** Opening Supplied records block **
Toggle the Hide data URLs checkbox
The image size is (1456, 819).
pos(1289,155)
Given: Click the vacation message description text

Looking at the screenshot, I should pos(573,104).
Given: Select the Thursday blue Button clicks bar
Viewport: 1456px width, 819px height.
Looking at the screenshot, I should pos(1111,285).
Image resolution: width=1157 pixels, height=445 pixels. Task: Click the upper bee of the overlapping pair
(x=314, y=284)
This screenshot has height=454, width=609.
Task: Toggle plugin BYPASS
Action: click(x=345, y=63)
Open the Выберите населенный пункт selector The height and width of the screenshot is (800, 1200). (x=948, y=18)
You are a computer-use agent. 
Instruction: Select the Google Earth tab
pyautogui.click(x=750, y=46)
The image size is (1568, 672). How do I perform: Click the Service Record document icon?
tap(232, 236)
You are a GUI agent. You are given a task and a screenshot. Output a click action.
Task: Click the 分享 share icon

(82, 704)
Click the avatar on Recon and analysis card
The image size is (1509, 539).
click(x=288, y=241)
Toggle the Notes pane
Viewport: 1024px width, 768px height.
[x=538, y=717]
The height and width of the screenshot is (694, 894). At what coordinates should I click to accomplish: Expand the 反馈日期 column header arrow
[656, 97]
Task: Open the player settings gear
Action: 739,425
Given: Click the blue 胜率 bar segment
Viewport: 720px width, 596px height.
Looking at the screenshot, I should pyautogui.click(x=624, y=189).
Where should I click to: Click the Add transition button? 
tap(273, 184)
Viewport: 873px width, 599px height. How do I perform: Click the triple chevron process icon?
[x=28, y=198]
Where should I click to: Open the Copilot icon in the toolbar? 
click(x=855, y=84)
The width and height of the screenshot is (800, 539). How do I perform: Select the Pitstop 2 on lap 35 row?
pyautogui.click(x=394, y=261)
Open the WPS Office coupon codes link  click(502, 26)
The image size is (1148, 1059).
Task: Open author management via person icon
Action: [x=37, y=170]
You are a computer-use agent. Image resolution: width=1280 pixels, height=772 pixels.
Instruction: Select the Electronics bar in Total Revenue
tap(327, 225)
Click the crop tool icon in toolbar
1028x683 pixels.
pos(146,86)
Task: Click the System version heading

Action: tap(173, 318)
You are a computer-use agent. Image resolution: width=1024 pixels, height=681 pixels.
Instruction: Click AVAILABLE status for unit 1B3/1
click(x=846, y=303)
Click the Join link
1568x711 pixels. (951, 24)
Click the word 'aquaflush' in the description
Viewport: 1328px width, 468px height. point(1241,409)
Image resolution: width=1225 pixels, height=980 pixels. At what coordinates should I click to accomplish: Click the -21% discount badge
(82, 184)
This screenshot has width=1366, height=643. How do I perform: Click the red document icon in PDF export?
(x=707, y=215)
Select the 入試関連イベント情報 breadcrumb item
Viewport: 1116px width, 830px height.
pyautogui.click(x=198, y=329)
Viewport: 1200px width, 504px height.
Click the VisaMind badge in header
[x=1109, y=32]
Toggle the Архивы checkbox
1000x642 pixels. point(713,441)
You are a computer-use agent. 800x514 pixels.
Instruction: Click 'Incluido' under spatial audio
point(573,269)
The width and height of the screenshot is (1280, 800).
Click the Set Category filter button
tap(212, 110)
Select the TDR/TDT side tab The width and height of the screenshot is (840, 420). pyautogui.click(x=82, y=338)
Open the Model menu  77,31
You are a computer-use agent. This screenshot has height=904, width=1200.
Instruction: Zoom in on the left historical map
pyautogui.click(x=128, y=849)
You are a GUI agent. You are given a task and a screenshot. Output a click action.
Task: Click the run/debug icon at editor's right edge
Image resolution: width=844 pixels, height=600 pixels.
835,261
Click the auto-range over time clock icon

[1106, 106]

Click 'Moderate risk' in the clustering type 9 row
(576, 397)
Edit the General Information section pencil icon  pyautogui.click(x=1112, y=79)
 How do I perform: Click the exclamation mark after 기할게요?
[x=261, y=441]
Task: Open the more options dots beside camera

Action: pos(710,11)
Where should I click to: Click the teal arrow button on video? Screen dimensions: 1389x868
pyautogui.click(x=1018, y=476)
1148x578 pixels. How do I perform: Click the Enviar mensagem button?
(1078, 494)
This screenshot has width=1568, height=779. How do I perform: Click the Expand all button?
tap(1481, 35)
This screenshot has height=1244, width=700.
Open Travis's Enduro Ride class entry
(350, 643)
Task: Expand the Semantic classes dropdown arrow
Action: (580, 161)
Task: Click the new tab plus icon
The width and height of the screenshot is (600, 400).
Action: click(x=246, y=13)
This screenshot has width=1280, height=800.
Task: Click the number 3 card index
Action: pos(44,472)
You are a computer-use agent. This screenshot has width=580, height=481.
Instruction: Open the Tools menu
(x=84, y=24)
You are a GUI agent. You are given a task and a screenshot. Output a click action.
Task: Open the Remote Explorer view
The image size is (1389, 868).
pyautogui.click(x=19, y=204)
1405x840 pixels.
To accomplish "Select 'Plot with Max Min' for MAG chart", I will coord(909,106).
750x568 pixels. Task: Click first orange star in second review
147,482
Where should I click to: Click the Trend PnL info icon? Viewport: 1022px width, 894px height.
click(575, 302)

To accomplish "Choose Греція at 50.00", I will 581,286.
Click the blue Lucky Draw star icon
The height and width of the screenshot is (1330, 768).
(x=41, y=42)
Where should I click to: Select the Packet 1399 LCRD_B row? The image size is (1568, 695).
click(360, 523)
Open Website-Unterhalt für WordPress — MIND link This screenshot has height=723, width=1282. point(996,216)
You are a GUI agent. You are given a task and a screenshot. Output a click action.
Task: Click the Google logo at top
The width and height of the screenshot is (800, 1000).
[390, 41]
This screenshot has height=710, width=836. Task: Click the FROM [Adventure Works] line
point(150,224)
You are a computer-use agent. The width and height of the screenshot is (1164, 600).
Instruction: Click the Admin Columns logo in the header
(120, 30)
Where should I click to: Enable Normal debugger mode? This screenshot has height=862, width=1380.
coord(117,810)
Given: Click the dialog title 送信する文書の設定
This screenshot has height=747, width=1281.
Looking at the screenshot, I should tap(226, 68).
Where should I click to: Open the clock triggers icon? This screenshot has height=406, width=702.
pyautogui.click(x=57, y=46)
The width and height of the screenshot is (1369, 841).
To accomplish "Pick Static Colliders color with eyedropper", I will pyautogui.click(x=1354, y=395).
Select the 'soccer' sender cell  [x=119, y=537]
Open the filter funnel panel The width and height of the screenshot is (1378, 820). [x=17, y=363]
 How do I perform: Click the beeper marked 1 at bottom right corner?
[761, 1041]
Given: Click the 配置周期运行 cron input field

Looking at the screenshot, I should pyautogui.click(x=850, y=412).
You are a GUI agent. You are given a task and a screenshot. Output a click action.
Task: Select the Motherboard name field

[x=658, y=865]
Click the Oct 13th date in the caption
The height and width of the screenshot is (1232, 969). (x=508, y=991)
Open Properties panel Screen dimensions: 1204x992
** Closing Supplied records block **
Task objective: Begin at the line that has "Image resolution: width=1225" in the entries above; stop after the line that has "Viewport: 1200px width, 504px height.". Transcribe exactly those lines and no others.

Response for this exercise:
Image resolution: width=1225 pixels, height=980 pixels. At what coordinates should I click to accomplish: Click the -21% discount badge
(82, 184)
This screenshot has width=1366, height=643. How do I perform: Click the red document icon in PDF export?
(x=707, y=215)
Select the 入試関連イベント情報 breadcrumb item
Viewport: 1116px width, 830px height.
pyautogui.click(x=198, y=329)
Viewport: 1200px width, 504px height.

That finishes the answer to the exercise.